▸ What is required: Starting at the line that contains "Task: Click the Program.cs tab", repeat each line exactly through the last line of the listing, and repeat nothing else.

-=-=-=-=-

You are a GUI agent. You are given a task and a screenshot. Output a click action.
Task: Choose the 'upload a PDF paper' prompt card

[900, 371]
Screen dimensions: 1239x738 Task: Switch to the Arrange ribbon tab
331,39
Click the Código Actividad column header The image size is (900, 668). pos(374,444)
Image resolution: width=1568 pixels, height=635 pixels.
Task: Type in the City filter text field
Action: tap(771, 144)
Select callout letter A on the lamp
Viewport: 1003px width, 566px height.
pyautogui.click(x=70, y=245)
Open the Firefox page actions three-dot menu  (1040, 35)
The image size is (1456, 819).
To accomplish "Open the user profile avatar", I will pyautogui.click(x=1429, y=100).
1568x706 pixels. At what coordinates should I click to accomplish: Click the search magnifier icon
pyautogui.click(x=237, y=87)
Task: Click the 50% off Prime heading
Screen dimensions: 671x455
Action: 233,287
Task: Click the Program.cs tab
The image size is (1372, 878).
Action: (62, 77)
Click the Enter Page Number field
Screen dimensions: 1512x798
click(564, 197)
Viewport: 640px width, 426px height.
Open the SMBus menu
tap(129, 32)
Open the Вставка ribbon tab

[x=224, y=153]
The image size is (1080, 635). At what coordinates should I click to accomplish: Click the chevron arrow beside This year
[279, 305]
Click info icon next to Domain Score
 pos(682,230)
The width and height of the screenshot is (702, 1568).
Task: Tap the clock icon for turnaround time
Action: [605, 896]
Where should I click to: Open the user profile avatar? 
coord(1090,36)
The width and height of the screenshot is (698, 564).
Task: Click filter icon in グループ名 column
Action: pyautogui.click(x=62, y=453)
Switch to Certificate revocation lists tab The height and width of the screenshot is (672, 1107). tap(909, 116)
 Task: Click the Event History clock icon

-=-=-=-=-

▸ Response to the exercise:
Task: Click the Program.cs tab
The image size is (1372, 878).
Action: (62, 77)
Click the Enter Page Number field
Screen dimensions: 1512x798
click(564, 197)
Viewport: 640px width, 426px height.
Open the SMBus menu
tap(129, 32)
Open the Вставка ribbon tab

[x=224, y=153]
The image size is (1080, 635). At what coordinates should I click to accomplish: Click the chevron arrow beside This year
[279, 305]
Click info icon next to Domain Score
 pos(682,230)
The width and height of the screenshot is (702, 1568).
Task: Tap the clock icon for turnaround time
Action: [605, 896]
Where should I click to: Open the user profile avatar? 
coord(1090,36)
The width and height of the screenshot is (698, 564).
Task: Click filter icon in グループ名 column
Action: pyautogui.click(x=62, y=453)
Switch to Certificate revocation lists tab The height and width of the screenshot is (672, 1107). tap(909, 116)
 Task: Click the Event History clock icon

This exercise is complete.